De Selvagem a Bom Rebelde
Por RAQUEL RIBEIRO
Quarta-feira, 22 de Setembro de 2004
Ao contrário dos super-heróis, o Corsário Negro, de Emilio Salgari, tem angústias como um apaixonado. Herói fraco? Nada disso - são estas características que o tornam uma personagem interessante.
Há qualquer coisa de diferente neste herói, o Corsário Negro, temerário pirata do golfo do México que se quer vingar do governador de Maracaíbo, Wan Guld, que lhe matou os irmãos - os corsários Vermelho e Verde.
Porquê diferente? Porque, ao contrário dos super-heróis, este pirata impiedoso é demasiado humano - tem dúvidas e angústias e, se antes gritava aos céus pela vingança sangrenta, torna-se, de repente, num "gentil-homem", nobre apaixonado de olhar perdido no horizonte.
Herói fraco? Não. O autor italiano Emilio Salgari (1862-1911) transformou um provável "selvagem" num "bom rebelde".
Os diálogos com a donzela - "resgatada" ou "feita refém" (depende do ponto de vista) pelo navio "Relâmpago", de que o Corsário é comandante - estão cheios de segundas intenções. Por exemplo, diz o pirata: "É necessário que eu saiba quem sois, se quereis readquirir a liberdade." Ao que a donzela responde: "A liberdade!... Ah, sim! Esquecia-me que sou vossa prisioneira." Há aqui qualquer coisa de sub-reptício...

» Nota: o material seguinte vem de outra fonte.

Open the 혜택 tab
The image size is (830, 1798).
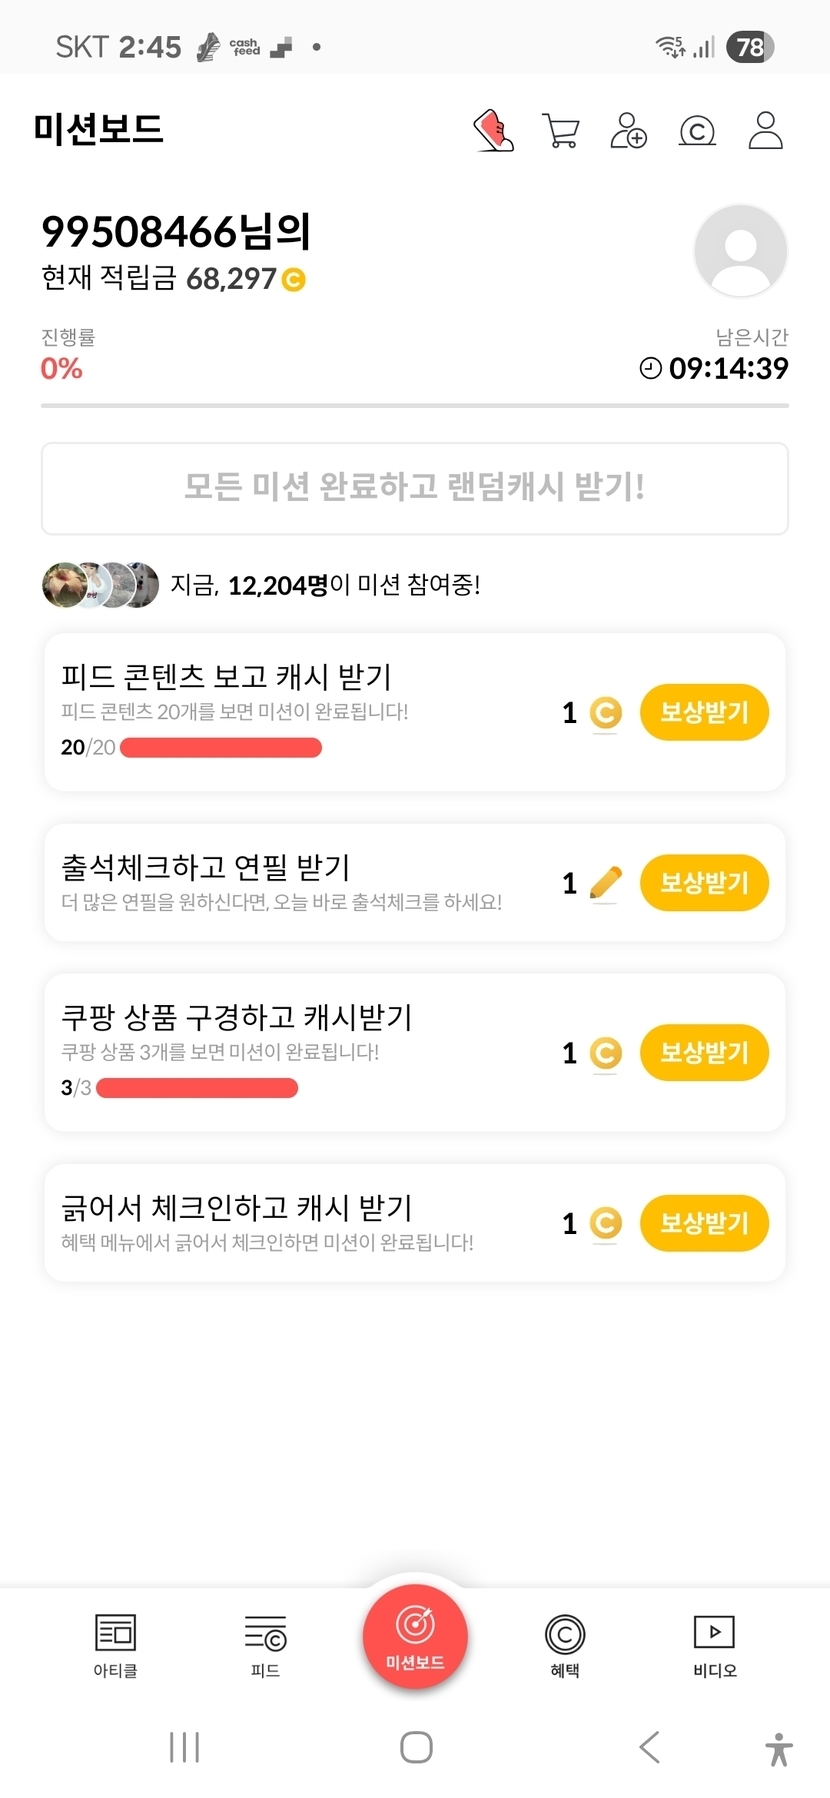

Desde o princípio se percebe que este pirata não é um malandro qualquer. "Vestia completamente de preto e com uma elegância pouco habitual entre os corsários do grande golfo do México (...), envergava um belo casaco de seda preta, adornado de alamares de cor igual", escreve Salgari, na primeira aparição do pirata no livro.
Mas há já um prenúncio de morte - o seu aspecto tinha "o que quer que fosse de fúnebre", "belas feições" mas "um não sei quê de melancólico". Era um nobre: Cavaleiro Emílio da Rocha Negra, senhor de Valpenta e Vintemilhas.
Talvez por tudo isto, o leitor quase se esquece do governador e da vingança, para se centrar nessa história de amor feita de coisas não ditas.
"Que dizes daquela donzela?", pergunta o corsário ao seu imediato. "Que é uma das mais belas criaturas que se têm visto nestes mares das Grandes Antilhas", responde. "Não vos faria medo?" / "Quem? Aquela dama?!... por certo que não." / "Pois a mim, faz", responde o comandante.
O pirata explica que uma cigana lhe lera a sina e lhe dissera que a primeira mulher que amasse "seria fatal". Foi a mesma cigana que previu a morte dos irmãos. Não se percebe (ainda) por que razão a donzela é (será?) fatal, mas tudo se complica quando, após a tempestade, o corsário lhe pergunta se ela conhece o governador de Maracaíbo. "Estais pálida e agitada", diz. "Mas, porquê essa pergunta?" E se ela é parente de Wan Guld? Nada feito - para o corsário é demasiado tarde porque, diz, a ama "loucamente".
Entre o furor dos combates e o humor das personagens, as forças ocultas da natureza - saídas de um realismo mágico digno de Alejo Carpentier - da espada que rasga a multidão ao afundamento solene dos corpos dos piratas, "O Corsário Negro" é um romance gracioso e cheio de aventuras.
Um dia, um admirador disse a Salgari: "O senhor é o Júlio Verne italiano." Salgari respondeu: "Oh, não! Verne ama os engenheiros, eu amo os heróis!" É verdade. E porque os heróis não morrem nunca e as lendas perduram, Salgari - que ironicamente se suicidou em 1911, por amor - dedicou-se a criar séries, como a do popular personagem Sandokan.
No final, Salgari relembra: "A luta implacável que o Corsário Negro vai travar contra o governador de Maracaíbo, duque de Wan Guld, terá lugar no volume 'O Juramento do Corsário Negro'." Ou seja, a continuação deste livro. "Não morrerei sem primeiro ter exterminado esse Wan Guld e toda a sua família, e reduzido a cinzas a cidade que ele governa. Maracaíbo!, tens-me sido fatal, mas eu ser-te-ei mais fatal a ti", disse o corsário. Só mais tarde se saberá se a promessa será ou não cumprida.